Em caso de vitória socialista, percebe-se, o diálogo com o BE é algo que Costa dispensaria. Algumas cabeças – como a de Rui Tavares (Livre) – ainda alimentam o sonho de restabelecer a “Geringonça”, em versão ecológica, mais alargada e de papel novamente assinado, mas, quanto a Costa e Catarina o difícil vai ser sentá-los. A líder do BE, porém, insiste: “Nós vamos ter de encontrar soluções.

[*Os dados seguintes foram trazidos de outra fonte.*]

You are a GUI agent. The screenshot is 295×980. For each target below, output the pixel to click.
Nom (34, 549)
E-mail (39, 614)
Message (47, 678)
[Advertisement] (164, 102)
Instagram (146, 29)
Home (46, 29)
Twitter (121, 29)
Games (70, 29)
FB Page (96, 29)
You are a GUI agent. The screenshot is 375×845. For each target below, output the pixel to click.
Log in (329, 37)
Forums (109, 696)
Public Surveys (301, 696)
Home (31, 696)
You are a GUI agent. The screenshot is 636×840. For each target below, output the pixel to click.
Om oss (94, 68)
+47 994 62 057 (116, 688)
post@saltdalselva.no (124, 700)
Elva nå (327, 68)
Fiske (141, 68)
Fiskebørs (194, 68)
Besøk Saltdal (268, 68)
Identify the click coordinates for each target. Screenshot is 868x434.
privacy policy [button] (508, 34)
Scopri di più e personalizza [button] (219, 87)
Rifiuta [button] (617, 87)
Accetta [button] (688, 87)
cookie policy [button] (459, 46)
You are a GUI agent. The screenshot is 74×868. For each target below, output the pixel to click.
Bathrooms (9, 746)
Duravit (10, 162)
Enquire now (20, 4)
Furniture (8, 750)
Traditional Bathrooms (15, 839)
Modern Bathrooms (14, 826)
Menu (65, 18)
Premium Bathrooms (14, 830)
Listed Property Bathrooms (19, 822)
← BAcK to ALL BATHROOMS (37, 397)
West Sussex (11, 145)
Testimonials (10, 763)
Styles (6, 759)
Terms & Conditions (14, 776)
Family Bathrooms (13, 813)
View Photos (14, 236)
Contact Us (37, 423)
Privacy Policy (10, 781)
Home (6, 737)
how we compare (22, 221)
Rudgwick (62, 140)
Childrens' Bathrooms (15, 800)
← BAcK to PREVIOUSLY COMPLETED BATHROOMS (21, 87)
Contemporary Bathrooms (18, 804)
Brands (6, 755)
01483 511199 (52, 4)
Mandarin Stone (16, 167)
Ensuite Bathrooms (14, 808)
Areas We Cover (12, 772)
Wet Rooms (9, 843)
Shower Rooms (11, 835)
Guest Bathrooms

Bem sei que agora quer a maioria absoluta, mas não vai a ter”.
FRASES MARCANTES
ANTÓNIO COSTA
“Em 2020, no momento mais grave da pandemia, quando ainda nenhum português tinha tomado a vacina, o Bloco rompeu o diálogo com o PS, PCP e os «Verdes»”.
“Bloco impediu um reforço das verbas para o SNS de 1500 milhões de euros em dois anos”.
“Mesmo com pandemia, conseguimos alargar em 22 anos a sustentabilidade da Segurança Social”.
“A direção do Bloco cansou-se desta solução [“Geringonça”]”.
“Recomprar os CTT, a REN e ANA é uma bravata ideológica”.
CATARINA MARTINS
“Orgulho-me desse momento [acordo da “Geringonça”] e voltaria a fazê-lo”.
“Foi bom termos feito um acordo escrito em 2015, foi um erro não o ter feito em 2019”.
“Há dois mil enfermeiros que já pediram para emigrar”.
“Quem chefia serviços num hospital público não pode estar a trabalhar num hospital privado do outro lado da rua”.
“É preciso tirar a troika da legislação laboral. António Costa disse que dificilmente aprovaria aquela legislação. Nós não mudamos de opinião”.